This type of attack would not be possible if the backend (cloud) were properly secured, monitored and logged. If these measures were in place, any changes would trigger alerts in the SIEM/SOC system, and the deployment of the compromised model would have been prevented.
PoC setup:
Step 1– Model is trained based on data that is received from the vehicle.
Step 2– IoT Hub downloads the model to the vehicle.
Step 3– Model is deployed to the vehicle.
Step 4– The vehicle identifies surrounding vehicles.
Step 5– Road detected objects and data are uploaded to the cloud.

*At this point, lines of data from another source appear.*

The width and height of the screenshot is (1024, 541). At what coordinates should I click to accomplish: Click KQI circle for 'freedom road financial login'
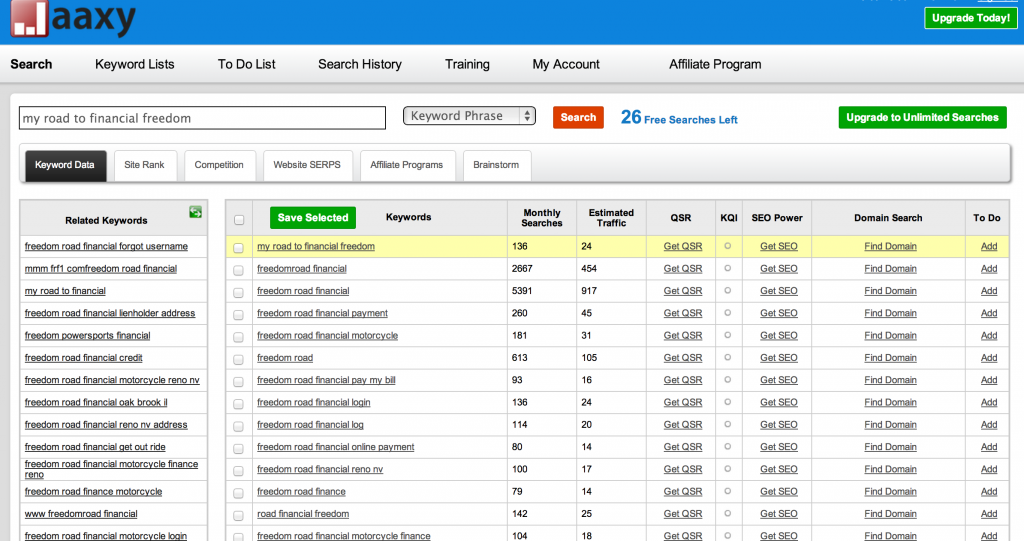728,402
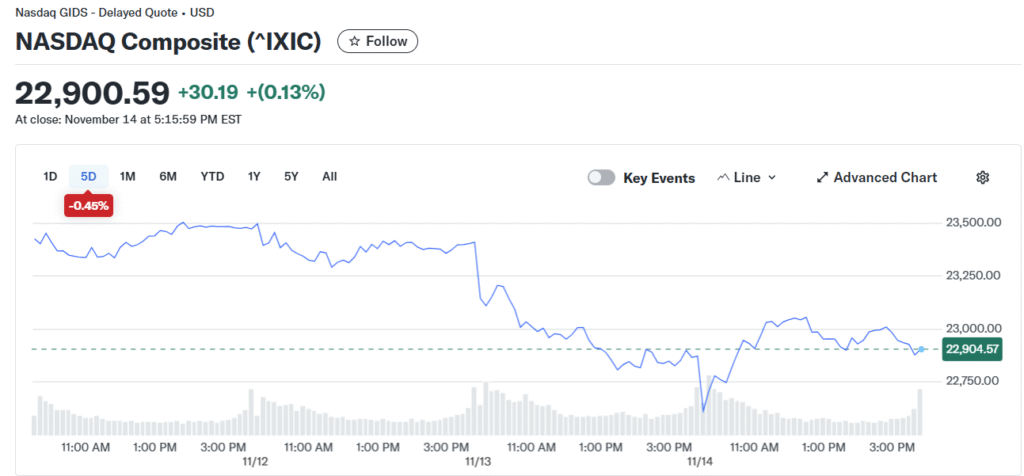Click the 11/14 date marker on axis

[699, 461]
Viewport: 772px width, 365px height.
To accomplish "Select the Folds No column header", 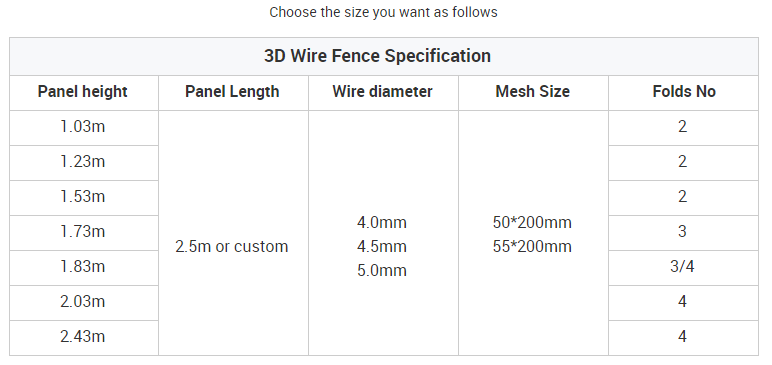I will pos(684,92).
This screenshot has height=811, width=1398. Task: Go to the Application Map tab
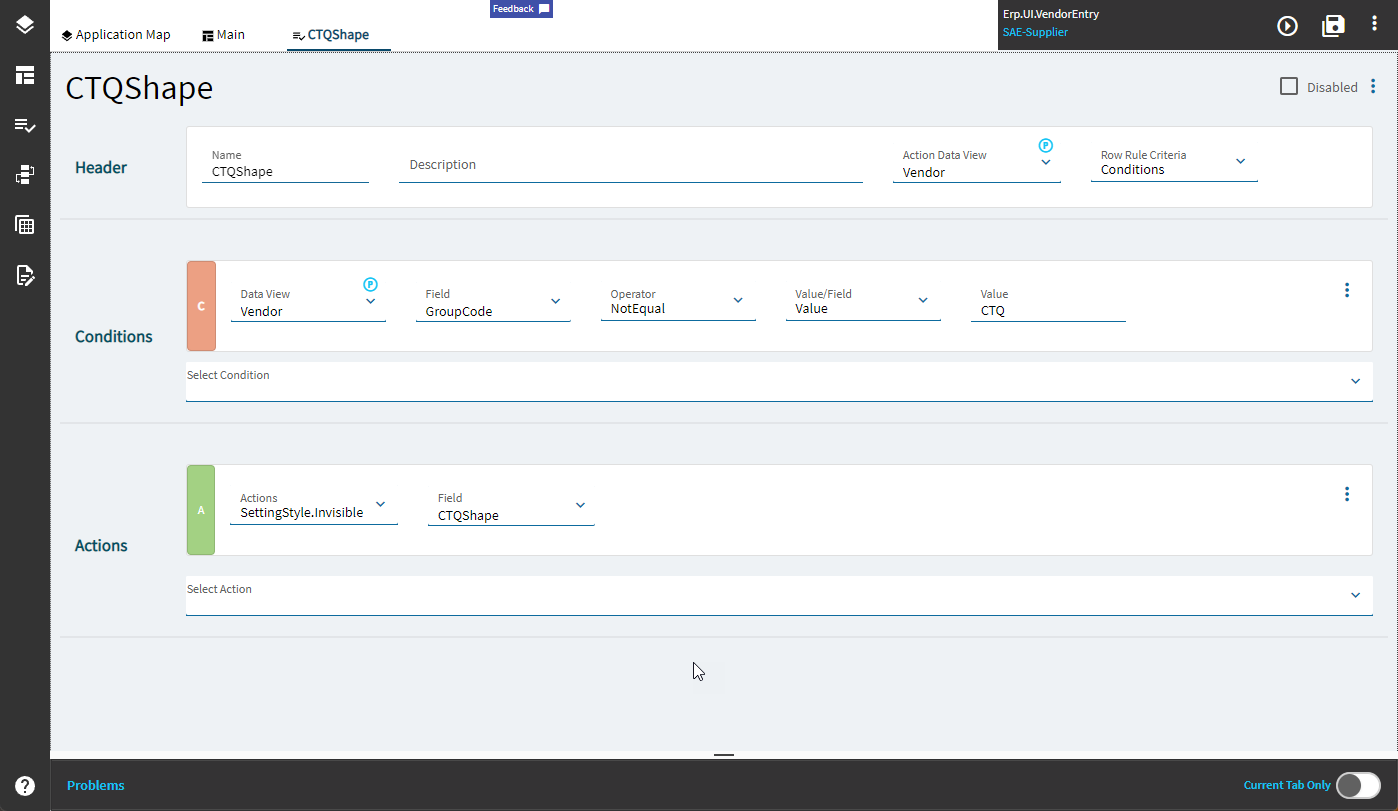(116, 34)
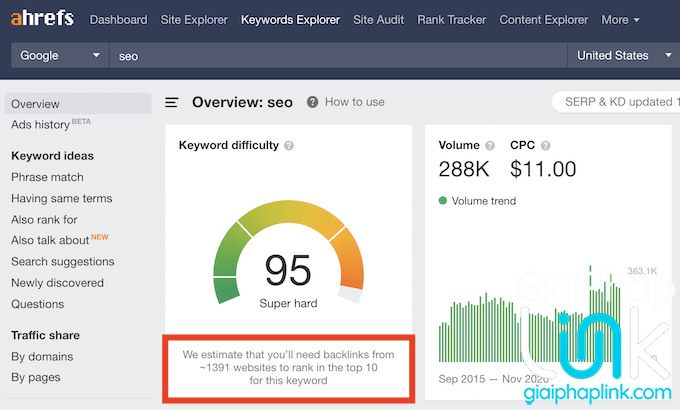The image size is (680, 410).
Task: Open Also rank for keyword ideas
Action: pos(44,219)
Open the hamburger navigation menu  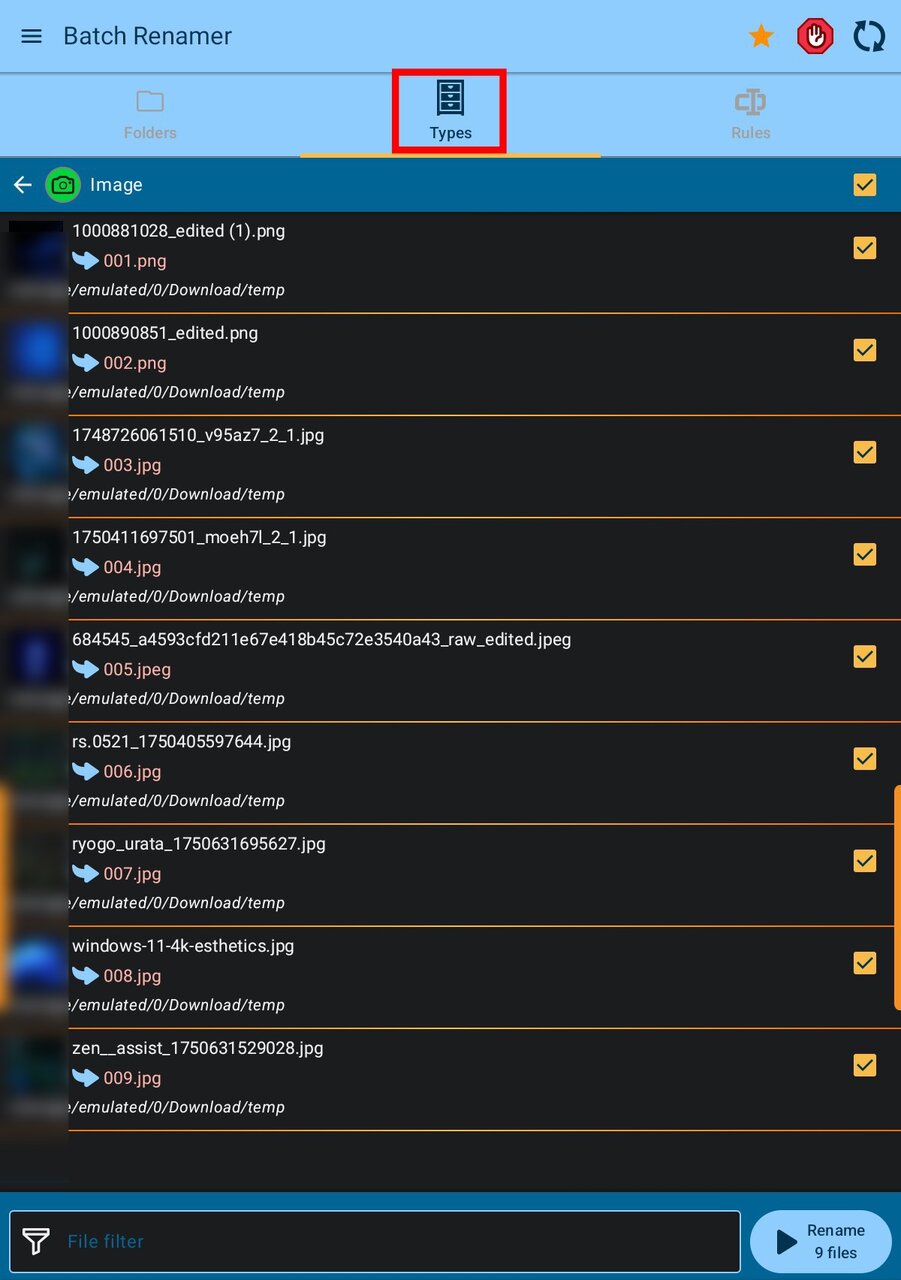click(x=32, y=36)
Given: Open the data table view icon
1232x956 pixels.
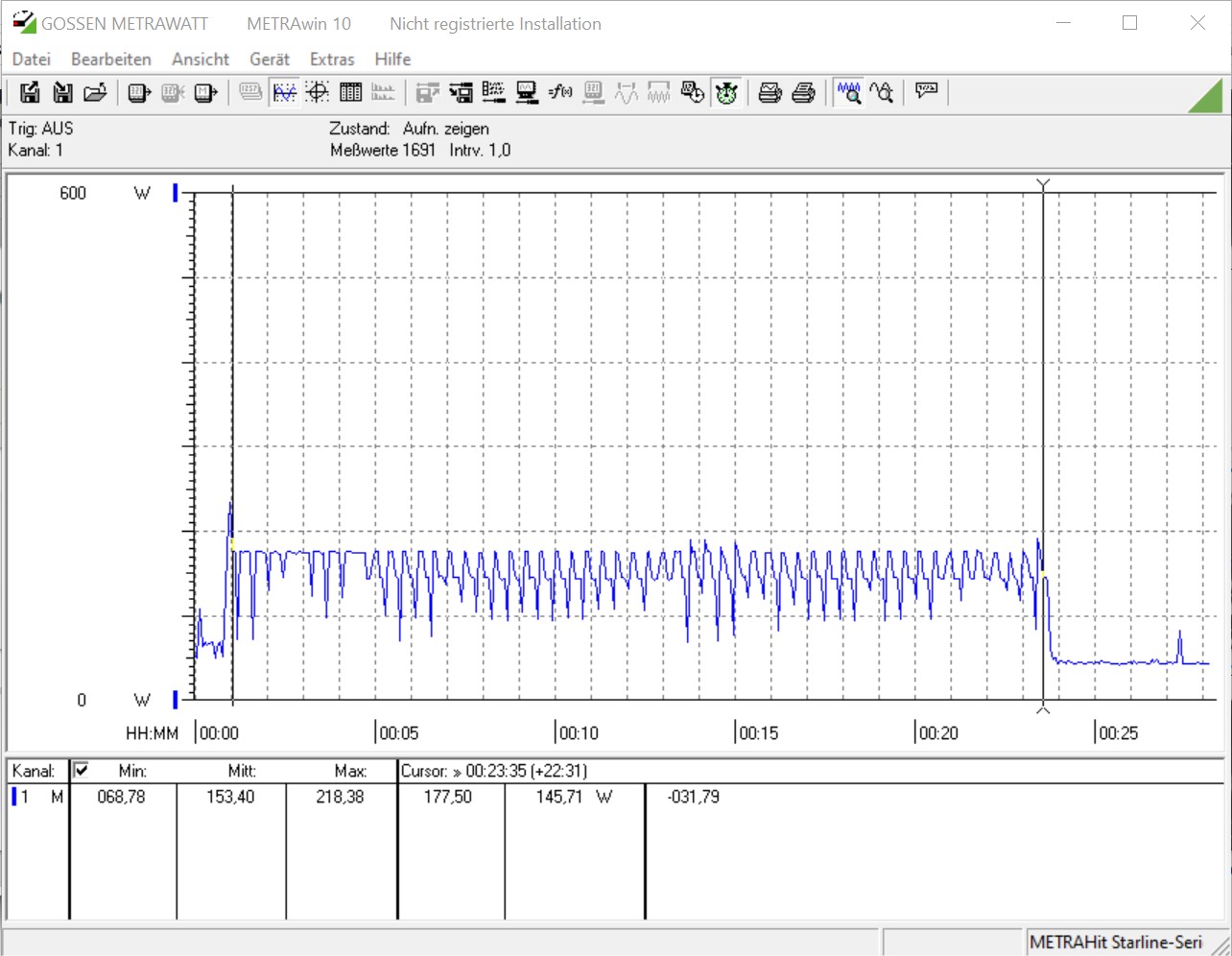Looking at the screenshot, I should pyautogui.click(x=351, y=92).
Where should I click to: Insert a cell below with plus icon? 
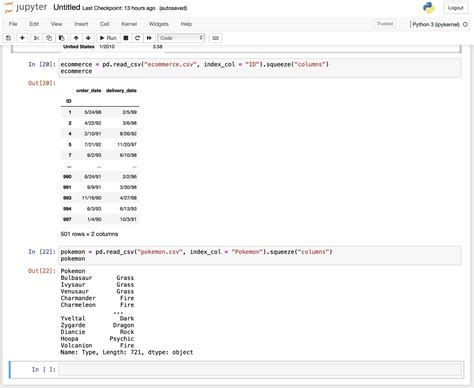point(22,38)
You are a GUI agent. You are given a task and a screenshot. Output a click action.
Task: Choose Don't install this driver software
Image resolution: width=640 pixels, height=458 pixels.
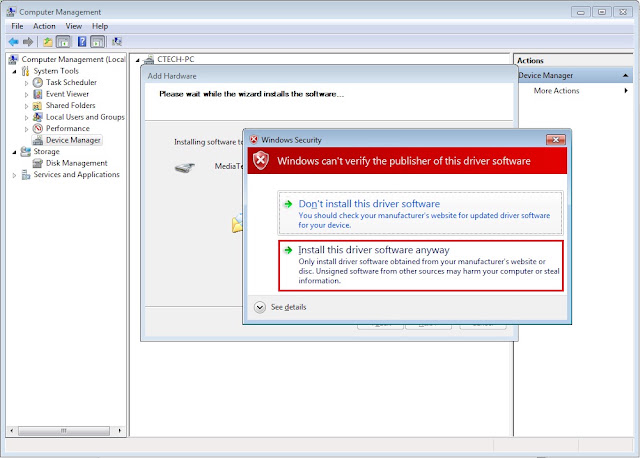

The following frames show the road view as received from the vehicle’s sensors and how the compromised model identifies it –
Image 3
Image 4
Image 5
The vehicle distinctly identified other vehicles as pedestrians and pedestrians as vehicles with an accuracy greater than 70%. Because this is only a PoC, we did not pursue further model training for better results.
Should this scenario represent an actual attack, the potential risk to vehicles and human lives would be extremely high, with the capacity to cause accidents and endanger lives. Furthermore, the effects could extend to an entire fleet of vehicles connected to the same backend.
Summary
This research establishes that connected vehicles have evolved beyond traditional, mechanically controlled systems. This means that the boundaries between the physical vehicle and its virtual counterpart in the cloud backend have become blurred, so that the risks associated with a backend capable of updating a fleet of thousands of vehicles are significantly amplified.
Conclusions
As AI technology becomes an essential component of autonomous vehicles, addressing the cybersecurity risks inherent in this advanced technology is imperative. Collaboration between industry leaders, policymakers, and cybersecurity experts is vital to guarantee the safe and secure integration of AI within the automotive industry. Together, they must establish comprehensive industry-wide standards and regulations recognizing that vehicle security extends beyond the physical vehicle into the interconnected cloud.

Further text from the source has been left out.